- Film poster
- Directed by: Arthur J. Bressan Jr.
- Written by: Arthur J. Bressan Jr.
- Produced by: Arthur J. Bressan Jr.
- Starring: Geoff Edholm; David Schachter;
- Cinematography: Carl Teitelbaum
- Edited by: Arthur J. Bressan Jr.
- Music by: Jeffrey Olmstead
- Production companies: Film and Video Workshop
- Distributed by: New Line Cinema
- Release dates: September 20, 1985 (Chicago Gay and Lesbian Film Festival);
- Running time: 81 minutes
- Country: United States
- Language: English
- Budget: $27,000 (estimated)

= Buddies (1985 film) =

Buddies is a 1985 American drama film. It is the first film to deal with the AIDS pandemic, preceding the television film An Early Frost (also released in 1985). Directed by Arthur J. Bressan Jr., who died of complications from AIDS two years after the film was released, the film follows a New York City gay man in a monogamous relationship becoming a "buddy" or a volunteer friend to another gay man dying of AIDS and the friendship that develops. The film stars Geoff Edholm, David Schachter, Billy Lux, and David Rose.

==Cast==
- Geoff Edholm as Robert Willow
- David Schachter as David Bennett
- Damon Hairston as Gym instructor
- Joyce Korn as Lynn
- Billy Lux as Edward
- David Rose as Steve
- Libby Saines as Mrs. Bennett
- Susan Schneider as Sylvia Douglas
- Tracy Vivat as Nurse

== History ==
The first widely released Hollywood film to deal with the HIV/AIDS pandemic within the United States was Longtime Companion in 1989. While news reports about the pandemic began to appear in The New York Times as early as 1981, the fact that many of the initial victims were gay or bisexual men contributed to how Hollywood and society responded. The long-standing taboo within Hollywood about depicting homosexuality played a large role in the refusal of the industry to cinematically deal with the pandemic, when it was initially treated as a "gay disease." The book The Celluloid Closet by Vito Russo, and its 1995 documentary film adaptation, tell the story of that time.

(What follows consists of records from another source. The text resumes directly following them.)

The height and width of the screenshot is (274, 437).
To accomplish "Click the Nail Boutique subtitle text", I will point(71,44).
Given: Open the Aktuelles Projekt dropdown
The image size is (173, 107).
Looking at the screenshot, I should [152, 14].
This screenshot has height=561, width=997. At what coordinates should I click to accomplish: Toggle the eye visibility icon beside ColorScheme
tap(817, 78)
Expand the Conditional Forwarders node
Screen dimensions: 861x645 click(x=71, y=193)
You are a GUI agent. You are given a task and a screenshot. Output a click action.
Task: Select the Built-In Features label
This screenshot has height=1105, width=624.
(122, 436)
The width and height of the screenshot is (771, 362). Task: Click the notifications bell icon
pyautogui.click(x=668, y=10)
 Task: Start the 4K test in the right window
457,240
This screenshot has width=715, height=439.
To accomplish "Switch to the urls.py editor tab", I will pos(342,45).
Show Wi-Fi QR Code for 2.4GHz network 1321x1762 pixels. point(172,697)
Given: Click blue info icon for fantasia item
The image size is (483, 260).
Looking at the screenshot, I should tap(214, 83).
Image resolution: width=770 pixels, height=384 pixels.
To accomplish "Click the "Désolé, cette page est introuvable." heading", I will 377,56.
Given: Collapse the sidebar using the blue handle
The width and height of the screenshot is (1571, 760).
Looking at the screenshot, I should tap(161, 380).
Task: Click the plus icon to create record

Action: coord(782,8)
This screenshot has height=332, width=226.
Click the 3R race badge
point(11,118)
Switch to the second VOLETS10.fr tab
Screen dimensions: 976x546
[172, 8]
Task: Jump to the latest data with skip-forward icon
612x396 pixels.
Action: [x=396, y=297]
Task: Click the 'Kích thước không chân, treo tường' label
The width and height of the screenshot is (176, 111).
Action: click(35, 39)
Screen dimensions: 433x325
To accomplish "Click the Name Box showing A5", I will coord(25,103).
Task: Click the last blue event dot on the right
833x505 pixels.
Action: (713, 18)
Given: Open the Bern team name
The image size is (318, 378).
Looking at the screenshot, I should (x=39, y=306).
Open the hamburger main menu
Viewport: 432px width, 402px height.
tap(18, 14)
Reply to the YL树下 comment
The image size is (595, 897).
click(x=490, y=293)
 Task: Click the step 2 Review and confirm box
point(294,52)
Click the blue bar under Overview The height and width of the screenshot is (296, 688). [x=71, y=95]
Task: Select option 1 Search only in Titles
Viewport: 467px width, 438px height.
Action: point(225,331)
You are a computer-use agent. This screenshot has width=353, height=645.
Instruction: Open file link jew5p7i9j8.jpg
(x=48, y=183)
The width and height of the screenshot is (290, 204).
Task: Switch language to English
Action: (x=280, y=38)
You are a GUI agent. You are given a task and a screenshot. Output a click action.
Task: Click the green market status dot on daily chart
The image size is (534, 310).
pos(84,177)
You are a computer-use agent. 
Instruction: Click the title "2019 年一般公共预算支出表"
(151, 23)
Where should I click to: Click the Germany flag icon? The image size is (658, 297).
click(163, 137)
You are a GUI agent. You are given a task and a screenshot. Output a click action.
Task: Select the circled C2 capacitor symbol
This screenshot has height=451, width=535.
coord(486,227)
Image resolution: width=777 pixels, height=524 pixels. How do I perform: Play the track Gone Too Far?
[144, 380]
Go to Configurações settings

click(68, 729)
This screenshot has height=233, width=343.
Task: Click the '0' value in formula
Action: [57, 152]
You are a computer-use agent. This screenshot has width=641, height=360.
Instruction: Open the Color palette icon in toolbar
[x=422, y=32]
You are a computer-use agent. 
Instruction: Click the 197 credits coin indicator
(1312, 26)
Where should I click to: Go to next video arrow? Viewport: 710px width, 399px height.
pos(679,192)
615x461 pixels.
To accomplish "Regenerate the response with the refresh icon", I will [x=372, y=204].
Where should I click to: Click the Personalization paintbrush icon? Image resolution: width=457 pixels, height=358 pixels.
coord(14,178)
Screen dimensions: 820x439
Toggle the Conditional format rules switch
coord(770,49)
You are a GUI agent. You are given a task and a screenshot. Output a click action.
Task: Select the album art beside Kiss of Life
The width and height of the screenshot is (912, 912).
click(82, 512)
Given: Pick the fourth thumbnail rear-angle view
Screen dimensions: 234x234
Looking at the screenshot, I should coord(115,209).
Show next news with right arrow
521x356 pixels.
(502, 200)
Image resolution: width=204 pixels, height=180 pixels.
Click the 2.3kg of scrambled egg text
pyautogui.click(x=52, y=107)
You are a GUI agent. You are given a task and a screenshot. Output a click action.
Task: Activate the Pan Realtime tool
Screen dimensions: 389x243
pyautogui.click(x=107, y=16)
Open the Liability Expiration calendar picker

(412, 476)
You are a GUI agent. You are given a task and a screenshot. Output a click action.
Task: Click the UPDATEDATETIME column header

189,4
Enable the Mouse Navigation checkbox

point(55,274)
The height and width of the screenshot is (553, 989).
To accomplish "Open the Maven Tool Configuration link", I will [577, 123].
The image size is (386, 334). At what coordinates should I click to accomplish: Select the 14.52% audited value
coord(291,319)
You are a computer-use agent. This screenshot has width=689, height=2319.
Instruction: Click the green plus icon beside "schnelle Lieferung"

In response to the pandemic, and to Hollywood hypocrisy, Bressan wrote and directed the film Buddies in 1985, and it was shown in a handful of urban, art house movie theaters.

A 2K restoration was done by The Bressan Project and home video distributor Vinegar Syndrome in 2018 and was released on DVD and digital. Screenings were held at San Francisco's Castro Theater (where it had premiered in 1985) on June 21, 2018, and at New York's Quad Cinema starting June 22, 2018.